NFSv3 and NFSv4 Weirdness
Symptoms: RHEL 6.2 nodes going weird; rpciod using lots of CPU for no reason
- Compute nodes with NFS and RHEL 5.x, HP ProLiant fine for two years. Some with QLogic IB.
- Upgrade to RHEL 6.2: some well-used nodes start behaving weirdly — jobs fail for no apparent reason; only obvious thing is that nodes with no jobs have significant load, which turns out to be rpciod doing lots of CPU!
Fix for non-IB Nodes
- Upgrade to the latest RHEL kernel, 2.6.32-358.2.1.el6.x86_64, and all is well.
QLogic IB Nodes
- Upgrade to the latest RHEL kernel, 2.6.32-358.2.1.el6.x86_64 and find that the QLogic IB stack won't compile against the kernel; nor against 2.6.32-279.22.1, the minimum verion with the rpciod fix (according to RedHat).
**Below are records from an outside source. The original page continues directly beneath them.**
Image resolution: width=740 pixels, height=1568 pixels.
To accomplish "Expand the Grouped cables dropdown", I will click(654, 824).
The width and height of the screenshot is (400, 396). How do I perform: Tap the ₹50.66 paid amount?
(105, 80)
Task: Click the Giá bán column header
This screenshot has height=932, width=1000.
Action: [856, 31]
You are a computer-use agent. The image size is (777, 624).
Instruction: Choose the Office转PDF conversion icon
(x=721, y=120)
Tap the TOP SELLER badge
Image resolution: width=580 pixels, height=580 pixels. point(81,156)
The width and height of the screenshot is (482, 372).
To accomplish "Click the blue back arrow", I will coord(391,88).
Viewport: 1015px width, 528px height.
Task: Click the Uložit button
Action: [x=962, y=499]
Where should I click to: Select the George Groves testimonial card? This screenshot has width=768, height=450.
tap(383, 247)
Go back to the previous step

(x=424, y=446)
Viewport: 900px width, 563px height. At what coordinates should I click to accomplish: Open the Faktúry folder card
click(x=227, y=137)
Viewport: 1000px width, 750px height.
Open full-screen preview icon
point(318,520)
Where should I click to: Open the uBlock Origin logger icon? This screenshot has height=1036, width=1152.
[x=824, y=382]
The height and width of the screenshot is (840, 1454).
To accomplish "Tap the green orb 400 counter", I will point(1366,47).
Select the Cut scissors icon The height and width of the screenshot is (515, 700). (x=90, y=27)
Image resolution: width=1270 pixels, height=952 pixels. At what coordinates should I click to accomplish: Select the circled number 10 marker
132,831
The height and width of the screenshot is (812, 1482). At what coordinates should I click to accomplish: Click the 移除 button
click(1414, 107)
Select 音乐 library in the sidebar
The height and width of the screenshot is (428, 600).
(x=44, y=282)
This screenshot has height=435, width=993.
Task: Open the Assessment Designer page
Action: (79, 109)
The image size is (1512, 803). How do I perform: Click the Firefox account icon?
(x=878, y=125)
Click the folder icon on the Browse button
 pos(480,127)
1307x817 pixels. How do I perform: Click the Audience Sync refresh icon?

- Brainwave: the Google results point to NFVv4 as the culprit, so remount all filesystems as NFSv3, with original kernel. All well.
Mounting as NFSv3
Defaultvers=3 Nfsvers=3and, of course, remount all (or reboot).
Trouble at Mill
One fileserver refused to dish out NFSv3, only NFSv4. Useful diagnostic:
- Pointing rpcinfo -p at the server revealed almost nothing registered, notably nfs (which is v3) was missing!